Chesterton's “Father Brown” Tackles the Decalogue

If the idea of interjecting faith into the mystery genre appeals to you, then Father Brown and the Ten Commandments is perfect for you.

(photo: Register Files)

If you love mysteries, chances are you've encountered Father Brown, the short, stumpy British priest and amateur detective. Father Brown's adventures were told in 53 short stories by English novelist G.K. Chesterton. The author, it's believed, based his character on Monsignor John O'Connor, an Irish priest who was instrumental in Chesterton's conversion to Catholicism in 1922.

The Father Brown stories are widely available in print, in radio dramas, in television format for the BBC, and here in the United States, where a 13-part television series was produced in 1974 starring Kenneth Gilbert Moore as the beloved sleuth.

Now Ignatius Press has released a new collection with a twist. Father Brown and the Ten Commandments, edited and with an introduction by John Peterson, finds the spiritual admonitions in eleven of Father Brown's cases, linking each to one of the commandments.
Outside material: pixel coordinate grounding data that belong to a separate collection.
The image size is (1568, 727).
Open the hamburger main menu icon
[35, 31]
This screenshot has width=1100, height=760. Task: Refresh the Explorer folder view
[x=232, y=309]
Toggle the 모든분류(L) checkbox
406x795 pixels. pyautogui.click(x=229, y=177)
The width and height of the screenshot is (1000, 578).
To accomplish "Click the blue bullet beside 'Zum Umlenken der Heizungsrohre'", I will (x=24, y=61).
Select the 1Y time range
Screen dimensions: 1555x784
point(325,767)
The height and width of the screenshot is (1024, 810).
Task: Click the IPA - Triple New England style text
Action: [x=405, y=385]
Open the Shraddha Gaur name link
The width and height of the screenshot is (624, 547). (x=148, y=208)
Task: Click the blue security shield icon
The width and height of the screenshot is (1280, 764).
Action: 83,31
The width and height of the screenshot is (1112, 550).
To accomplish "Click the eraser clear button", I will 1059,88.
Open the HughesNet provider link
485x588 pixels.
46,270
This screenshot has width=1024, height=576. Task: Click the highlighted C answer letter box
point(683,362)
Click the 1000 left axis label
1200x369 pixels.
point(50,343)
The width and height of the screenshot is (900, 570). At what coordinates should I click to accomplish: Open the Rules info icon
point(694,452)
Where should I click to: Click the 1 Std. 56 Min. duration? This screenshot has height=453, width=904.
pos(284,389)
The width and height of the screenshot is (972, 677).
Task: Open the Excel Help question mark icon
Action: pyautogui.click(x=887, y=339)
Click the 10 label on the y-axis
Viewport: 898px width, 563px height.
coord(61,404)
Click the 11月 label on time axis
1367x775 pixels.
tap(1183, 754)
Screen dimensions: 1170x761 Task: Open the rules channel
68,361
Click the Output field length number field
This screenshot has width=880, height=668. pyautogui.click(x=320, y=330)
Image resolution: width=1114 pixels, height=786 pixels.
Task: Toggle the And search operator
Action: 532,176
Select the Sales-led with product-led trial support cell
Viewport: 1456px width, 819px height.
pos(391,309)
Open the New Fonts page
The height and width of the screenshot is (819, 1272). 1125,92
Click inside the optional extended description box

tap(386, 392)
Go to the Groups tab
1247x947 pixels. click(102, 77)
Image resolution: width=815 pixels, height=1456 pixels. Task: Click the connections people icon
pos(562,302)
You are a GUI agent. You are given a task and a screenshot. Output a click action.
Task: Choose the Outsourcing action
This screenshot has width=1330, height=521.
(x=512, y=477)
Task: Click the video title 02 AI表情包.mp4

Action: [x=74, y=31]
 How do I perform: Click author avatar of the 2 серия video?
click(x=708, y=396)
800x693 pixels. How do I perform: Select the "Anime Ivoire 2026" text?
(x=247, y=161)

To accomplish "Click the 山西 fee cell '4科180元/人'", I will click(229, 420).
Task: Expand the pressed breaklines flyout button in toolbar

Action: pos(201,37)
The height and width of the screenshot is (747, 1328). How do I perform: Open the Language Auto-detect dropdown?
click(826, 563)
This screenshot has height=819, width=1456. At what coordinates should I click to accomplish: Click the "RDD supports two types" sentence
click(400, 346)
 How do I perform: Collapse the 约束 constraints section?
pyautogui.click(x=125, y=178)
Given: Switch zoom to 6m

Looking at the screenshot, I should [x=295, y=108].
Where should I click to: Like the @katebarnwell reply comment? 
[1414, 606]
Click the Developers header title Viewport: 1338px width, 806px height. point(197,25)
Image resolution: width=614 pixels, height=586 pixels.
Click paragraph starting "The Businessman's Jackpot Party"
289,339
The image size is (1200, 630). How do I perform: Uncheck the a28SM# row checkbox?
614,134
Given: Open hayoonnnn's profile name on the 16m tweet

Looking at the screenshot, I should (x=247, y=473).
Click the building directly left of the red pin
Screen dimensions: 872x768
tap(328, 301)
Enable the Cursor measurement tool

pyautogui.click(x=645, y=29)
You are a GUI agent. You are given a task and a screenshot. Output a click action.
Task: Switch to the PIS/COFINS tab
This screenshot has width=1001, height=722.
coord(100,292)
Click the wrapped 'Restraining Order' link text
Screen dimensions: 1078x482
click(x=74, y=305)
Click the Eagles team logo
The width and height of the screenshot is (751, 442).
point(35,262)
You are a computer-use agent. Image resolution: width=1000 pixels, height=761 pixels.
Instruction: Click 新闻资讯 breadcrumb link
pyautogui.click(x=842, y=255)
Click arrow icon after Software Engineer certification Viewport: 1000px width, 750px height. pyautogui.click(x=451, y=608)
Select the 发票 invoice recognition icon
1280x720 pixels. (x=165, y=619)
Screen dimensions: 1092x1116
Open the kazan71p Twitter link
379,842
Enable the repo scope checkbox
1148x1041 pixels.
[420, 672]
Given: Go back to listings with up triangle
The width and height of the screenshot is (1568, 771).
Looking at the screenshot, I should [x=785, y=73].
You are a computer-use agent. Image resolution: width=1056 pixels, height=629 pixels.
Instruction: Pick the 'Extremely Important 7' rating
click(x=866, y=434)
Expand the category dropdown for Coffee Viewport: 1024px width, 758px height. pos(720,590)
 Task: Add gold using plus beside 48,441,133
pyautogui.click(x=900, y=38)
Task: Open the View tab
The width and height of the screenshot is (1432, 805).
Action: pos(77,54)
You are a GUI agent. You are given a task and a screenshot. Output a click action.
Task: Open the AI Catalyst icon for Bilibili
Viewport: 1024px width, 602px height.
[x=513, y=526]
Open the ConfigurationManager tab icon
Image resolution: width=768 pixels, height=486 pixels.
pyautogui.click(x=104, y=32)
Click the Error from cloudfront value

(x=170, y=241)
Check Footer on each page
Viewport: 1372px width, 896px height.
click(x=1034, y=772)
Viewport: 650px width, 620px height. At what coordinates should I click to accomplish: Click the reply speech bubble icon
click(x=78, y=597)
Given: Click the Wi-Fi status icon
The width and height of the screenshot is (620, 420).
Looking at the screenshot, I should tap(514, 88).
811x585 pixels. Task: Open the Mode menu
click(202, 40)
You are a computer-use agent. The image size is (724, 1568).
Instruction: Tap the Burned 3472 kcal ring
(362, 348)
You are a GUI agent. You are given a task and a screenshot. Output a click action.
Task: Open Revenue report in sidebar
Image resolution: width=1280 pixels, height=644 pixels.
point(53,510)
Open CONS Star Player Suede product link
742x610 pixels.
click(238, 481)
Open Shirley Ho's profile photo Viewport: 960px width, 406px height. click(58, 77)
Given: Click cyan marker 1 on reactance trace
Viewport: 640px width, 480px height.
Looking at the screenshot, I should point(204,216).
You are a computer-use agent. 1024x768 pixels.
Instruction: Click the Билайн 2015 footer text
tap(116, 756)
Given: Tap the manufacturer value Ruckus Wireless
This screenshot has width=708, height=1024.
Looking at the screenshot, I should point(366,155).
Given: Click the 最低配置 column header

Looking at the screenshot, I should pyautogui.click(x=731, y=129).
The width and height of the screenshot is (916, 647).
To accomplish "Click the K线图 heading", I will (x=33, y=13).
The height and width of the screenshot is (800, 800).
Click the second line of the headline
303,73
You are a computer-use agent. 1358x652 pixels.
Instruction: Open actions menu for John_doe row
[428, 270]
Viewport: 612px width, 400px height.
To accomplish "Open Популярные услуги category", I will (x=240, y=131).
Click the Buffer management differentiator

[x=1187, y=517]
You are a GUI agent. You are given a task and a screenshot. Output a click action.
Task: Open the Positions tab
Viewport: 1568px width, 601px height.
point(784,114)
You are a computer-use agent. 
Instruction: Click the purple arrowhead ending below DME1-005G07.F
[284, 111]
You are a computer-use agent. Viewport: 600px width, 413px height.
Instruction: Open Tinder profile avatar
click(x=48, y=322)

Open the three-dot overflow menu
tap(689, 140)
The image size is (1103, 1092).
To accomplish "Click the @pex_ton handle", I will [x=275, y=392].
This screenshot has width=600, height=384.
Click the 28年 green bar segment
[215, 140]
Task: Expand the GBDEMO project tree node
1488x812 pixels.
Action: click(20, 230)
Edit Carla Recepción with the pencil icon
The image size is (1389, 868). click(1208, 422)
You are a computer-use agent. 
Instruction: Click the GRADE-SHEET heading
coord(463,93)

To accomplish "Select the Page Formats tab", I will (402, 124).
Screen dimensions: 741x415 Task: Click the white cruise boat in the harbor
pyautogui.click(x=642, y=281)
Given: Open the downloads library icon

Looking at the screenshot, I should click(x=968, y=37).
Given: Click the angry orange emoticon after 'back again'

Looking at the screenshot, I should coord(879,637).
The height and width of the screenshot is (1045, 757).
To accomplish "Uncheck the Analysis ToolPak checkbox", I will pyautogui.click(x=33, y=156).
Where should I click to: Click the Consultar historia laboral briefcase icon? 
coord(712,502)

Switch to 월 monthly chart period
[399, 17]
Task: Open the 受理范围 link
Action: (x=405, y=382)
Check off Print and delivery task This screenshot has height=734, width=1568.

“Why eleven,” you ask, “when there are ten Commandments?” Peterson explains that not all Christian denominations number the Commandments in the same way. Some, he explains, count “You shall have no other gods before me” and “You shall not make for yourselves a graven image” as two separate commandments, while others count these prohibitions as a single decree against idolatry. Similarly, some count “You shall not covet your neighbor's wife” and “You shall not covet...anything that is your neighbor's” as a single rule against covetousness, while others find two separate rules, the one against lust and the other against jealousy.

 

A Detective With a Different Perspective

Father Brown differed from other literary detectives of his time. Whereas Sherlock Holmes, for instance, was concerned about solving crimes, the Catholic priest was concerned about sin – about the criminal's offenses against God. Wikipedia actually does a good job of explaining the two sleuths' methods: Sherlock Holmes tends to be deductive, while Father Brown is intuitive. In one of Chesterton's stories, “The Secret of Father Brown,” the priest explains his method:

“You see, I had murdered them all myself.... I had planned out each of the crimes very carefully. I had thought out exactly how a thing like that could be done, and in what style or state of mind a man could really do it. And when I was quite sure that I felt exactly like the murderer myself, of course I knew who he was.”

There's another difference: Unlike 's detective, Father Brown didn't see himself as a member of the law enforcement community. He would, when he was able, intervene to prevent a crime from occurring; but he didn't see it as his role to turn the offender in to the police. Peterson explains his reticence and, in so doing, explains the underlying motive behind the Father Brown mysteries. “Chesterton's priest,” writes John Peterson,

...did not think that criminals were the worst people walking about. “You must remember,” he once told the Reverend John Cope, “in a murder case, the guiltiest person is not always the murderer.” To miss that point is to miss the meaning of the Father Brown mysteries.

If the idea of interjecting faith into the mystery genre appeals to you – if, even more, you like the idea of filing each mystery in its own virtual Decalogue File Folder – then Father Brown and the Ten Commandments is perfect for you. There you'll meet Father J. Brown of St. Francis Xavier Church in Camberwell, man of action and man of reflection.